Collected data entries:
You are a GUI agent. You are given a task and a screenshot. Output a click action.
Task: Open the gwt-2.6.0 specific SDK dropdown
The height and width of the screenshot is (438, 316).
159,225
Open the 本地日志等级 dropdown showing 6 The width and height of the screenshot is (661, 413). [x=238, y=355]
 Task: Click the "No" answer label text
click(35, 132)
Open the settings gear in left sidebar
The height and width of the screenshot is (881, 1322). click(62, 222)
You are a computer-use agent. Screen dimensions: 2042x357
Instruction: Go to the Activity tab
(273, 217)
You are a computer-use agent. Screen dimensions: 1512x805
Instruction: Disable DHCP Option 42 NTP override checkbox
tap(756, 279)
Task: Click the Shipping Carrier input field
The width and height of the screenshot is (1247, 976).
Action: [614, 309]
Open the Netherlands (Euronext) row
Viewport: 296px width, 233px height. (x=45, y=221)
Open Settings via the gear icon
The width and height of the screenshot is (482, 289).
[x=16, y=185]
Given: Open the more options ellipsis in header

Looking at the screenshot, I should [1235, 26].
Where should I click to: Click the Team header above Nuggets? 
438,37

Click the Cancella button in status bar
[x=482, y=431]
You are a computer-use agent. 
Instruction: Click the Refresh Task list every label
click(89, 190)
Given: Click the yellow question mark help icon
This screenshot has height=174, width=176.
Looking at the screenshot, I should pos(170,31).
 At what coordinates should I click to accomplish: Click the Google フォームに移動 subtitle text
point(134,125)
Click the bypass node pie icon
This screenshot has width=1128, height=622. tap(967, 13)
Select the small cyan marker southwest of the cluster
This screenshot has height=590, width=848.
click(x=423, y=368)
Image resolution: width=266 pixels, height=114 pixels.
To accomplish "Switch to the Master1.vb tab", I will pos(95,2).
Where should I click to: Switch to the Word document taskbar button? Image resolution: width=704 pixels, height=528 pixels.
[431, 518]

HOW TO COMPLETE THIS TASK:
Every entry is to be transcribed exactly as it stands.

RESPONSE TO THE TASK:
You are a GUI agent. You are given a task and a screenshot. Output a click action.
Task: Open the gwt-2.6.0 specific SDK dropdown
The height and width of the screenshot is (438, 316).
159,225
Open the 本地日志等级 dropdown showing 6 The width and height of the screenshot is (661, 413). [x=238, y=355]
 Task: Click the "No" answer label text
click(35, 132)
Open the settings gear in left sidebar
The height and width of the screenshot is (881, 1322). click(62, 222)
You are a computer-use agent. Screen dimensions: 2042x357
Instruction: Go to the Activity tab
(273, 217)
You are a computer-use agent. Screen dimensions: 1512x805
Instruction: Disable DHCP Option 42 NTP override checkbox
tap(756, 279)
Task: Click the Shipping Carrier input field
The width and height of the screenshot is (1247, 976).
Action: [614, 309]
Open the Netherlands (Euronext) row
Viewport: 296px width, 233px height. (x=45, y=221)
Open Settings via the gear icon
The width and height of the screenshot is (482, 289).
[x=16, y=185]
Given: Open the more options ellipsis in header

Looking at the screenshot, I should [1235, 26].
Where should I click to: Click the Team header above Nuggets? 
438,37

Click the Cancella button in status bar
[x=482, y=431]
You are a computer-use agent. 
Instruction: Click the Refresh Task list every label
click(89, 190)
Given: Click the yellow question mark help icon
This screenshot has height=174, width=176.
Looking at the screenshot, I should pos(170,31).
 At what coordinates should I click to accomplish: Click the Google フォームに移動 subtitle text
point(134,125)
Click the bypass node pie icon
This screenshot has width=1128, height=622. tap(967, 13)
Select the small cyan marker southwest of the cluster
This screenshot has height=590, width=848.
click(x=423, y=368)
Image resolution: width=266 pixels, height=114 pixels.
To accomplish "Switch to the Master1.vb tab", I will pos(95,2).
Where should I click to: Switch to the Word document taskbar button? Image resolution: width=704 pixels, height=528 pixels.
[431, 518]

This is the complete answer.